Porter finds three covenants in the first eleven chapters of Genesis. His chronological exegesis holds that these covenants combine to be a single covenant. He finds a single covenant posited in Genesis 1–2; a second covenant that amends the original covenant posited in Genesis 3; and a third covenant posited in Genesis 9 that amends that pre-existing covenant. Even though moral law appears prior to Genesis 9, no biblically prescribed human law appears until Genesis 9:6. That verse is in many respects equivalent to the non-aggression principle posited by secular libertarians. Reading these first eleven chapters, in the views of libertarian Christians, makes it obvious that the single covenant that results from the chronological combination of these first three covenants of the Bible, applies to all people alive after the flood. This means that all post-diluvian people are party to this covenant, according to this view, regardless of whether they like it or not. Even though this may sound like a dangerous and foreboding belief, libertarian Christians emphasize that the only prescription of human law in these first eleven chapters is at Genesis 9:6. Because the combination of these three covenants applies to all people, libertarian Christians call these three covenants "global".

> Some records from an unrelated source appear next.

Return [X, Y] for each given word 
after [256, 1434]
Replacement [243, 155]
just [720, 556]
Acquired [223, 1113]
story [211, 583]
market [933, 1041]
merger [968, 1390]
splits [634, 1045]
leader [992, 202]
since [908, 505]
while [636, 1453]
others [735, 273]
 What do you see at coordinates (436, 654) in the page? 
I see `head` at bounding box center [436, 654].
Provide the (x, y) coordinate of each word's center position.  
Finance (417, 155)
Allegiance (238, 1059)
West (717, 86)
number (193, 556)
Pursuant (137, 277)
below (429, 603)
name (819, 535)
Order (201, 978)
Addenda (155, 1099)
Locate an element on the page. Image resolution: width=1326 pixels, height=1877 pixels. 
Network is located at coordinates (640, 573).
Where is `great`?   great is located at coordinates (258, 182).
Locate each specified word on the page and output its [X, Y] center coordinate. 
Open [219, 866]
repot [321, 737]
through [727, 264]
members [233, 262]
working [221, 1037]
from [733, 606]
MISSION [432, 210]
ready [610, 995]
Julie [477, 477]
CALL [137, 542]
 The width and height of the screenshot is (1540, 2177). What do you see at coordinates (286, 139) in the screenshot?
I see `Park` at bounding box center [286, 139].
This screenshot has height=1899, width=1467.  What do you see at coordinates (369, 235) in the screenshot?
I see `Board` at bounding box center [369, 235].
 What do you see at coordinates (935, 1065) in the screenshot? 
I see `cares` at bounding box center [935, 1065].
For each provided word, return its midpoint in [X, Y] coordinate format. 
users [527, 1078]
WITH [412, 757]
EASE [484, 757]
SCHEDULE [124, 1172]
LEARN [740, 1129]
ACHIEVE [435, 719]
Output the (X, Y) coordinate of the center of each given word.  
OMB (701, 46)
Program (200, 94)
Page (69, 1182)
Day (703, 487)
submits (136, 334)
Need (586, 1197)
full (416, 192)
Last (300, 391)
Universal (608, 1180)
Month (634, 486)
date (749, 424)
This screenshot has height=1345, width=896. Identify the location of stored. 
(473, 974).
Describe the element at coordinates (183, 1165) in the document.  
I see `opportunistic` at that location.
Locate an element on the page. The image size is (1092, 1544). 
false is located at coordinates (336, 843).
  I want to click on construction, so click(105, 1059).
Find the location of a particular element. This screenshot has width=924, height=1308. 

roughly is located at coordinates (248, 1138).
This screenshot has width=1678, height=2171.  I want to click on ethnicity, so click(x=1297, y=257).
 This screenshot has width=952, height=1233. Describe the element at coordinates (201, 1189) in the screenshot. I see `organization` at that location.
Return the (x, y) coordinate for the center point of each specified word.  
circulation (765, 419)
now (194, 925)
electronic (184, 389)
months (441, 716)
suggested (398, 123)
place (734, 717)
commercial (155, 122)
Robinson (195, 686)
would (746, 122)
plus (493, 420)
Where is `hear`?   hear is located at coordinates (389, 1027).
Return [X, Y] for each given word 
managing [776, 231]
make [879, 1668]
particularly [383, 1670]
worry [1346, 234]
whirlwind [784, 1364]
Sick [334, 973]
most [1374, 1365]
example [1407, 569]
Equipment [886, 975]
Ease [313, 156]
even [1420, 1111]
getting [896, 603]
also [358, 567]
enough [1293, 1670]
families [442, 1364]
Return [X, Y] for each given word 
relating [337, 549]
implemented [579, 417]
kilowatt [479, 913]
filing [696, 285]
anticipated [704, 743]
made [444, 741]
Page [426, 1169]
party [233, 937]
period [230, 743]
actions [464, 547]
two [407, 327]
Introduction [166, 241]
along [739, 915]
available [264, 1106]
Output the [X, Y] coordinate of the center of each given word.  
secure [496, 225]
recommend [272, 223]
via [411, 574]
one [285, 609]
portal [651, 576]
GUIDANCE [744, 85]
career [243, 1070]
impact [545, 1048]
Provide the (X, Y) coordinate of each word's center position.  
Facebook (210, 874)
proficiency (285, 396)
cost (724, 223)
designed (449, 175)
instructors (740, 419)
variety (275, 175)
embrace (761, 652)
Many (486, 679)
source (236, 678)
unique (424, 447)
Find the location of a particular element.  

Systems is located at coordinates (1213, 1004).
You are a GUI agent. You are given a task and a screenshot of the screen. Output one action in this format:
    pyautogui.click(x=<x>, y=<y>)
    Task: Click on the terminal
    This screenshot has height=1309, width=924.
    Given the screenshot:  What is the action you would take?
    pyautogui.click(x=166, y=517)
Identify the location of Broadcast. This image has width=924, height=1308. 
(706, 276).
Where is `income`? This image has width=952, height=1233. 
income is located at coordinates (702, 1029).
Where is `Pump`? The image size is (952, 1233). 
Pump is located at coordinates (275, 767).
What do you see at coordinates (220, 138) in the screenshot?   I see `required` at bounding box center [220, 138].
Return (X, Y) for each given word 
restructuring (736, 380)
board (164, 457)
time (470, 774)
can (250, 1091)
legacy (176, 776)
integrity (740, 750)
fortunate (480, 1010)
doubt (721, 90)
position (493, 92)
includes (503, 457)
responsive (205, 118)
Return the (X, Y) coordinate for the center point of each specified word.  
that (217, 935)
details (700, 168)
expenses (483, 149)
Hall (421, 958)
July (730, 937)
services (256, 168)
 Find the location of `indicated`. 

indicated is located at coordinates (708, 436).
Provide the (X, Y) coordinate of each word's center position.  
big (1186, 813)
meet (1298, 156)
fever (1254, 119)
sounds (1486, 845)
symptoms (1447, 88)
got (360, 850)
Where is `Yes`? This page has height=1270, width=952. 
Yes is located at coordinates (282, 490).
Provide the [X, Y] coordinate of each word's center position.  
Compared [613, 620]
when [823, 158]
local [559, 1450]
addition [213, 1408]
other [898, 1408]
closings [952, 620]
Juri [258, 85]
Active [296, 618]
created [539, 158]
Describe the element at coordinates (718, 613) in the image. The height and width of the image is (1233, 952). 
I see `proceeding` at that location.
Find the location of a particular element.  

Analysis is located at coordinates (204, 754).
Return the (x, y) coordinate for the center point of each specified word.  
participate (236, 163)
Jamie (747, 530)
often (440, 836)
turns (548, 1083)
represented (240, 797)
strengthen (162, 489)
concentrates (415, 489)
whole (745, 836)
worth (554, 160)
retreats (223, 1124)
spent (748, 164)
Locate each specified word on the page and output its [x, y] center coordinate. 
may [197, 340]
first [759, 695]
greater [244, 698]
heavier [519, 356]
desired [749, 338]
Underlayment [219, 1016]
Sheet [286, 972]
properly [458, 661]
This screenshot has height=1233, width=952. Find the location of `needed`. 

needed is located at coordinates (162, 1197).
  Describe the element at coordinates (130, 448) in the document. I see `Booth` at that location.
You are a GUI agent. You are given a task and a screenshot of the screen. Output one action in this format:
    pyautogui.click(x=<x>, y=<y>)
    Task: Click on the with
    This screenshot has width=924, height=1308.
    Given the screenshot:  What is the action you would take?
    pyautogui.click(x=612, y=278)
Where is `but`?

In this libertarian Christian view, the global covenant that exists in the first eleven chapters of Genesis is contrasted in some respects with the three major covenants that follow them. The libertarian Christian view is that human beings enter the global covenant through "pre-cognitive consent", meaning consent that exists prior to the development of cognitive abilities. In the same way that human beings must necessarily give pre-cognitive consent to having two arms, two legs, two eyes, one head, etc., they must necessarily give pre-cognitive consent to abide by the moral law posited in Genesis 1-11, including pre-cognitive consent to abide by the non-aggression principle that is posited in Genesis 9:6. In contrast to this way of entering the global covenant, people enter the Bible's subsequent three major covenants through "cognitive consent". In this libertarian Christian view, the Abrahamic, Mosaic, and Messianic covenants can only be entered through consent that is the willing, conscious choice of each human party to the covenant. Because all humans are not party to these covenants, libertarian Christians call them "local".[9]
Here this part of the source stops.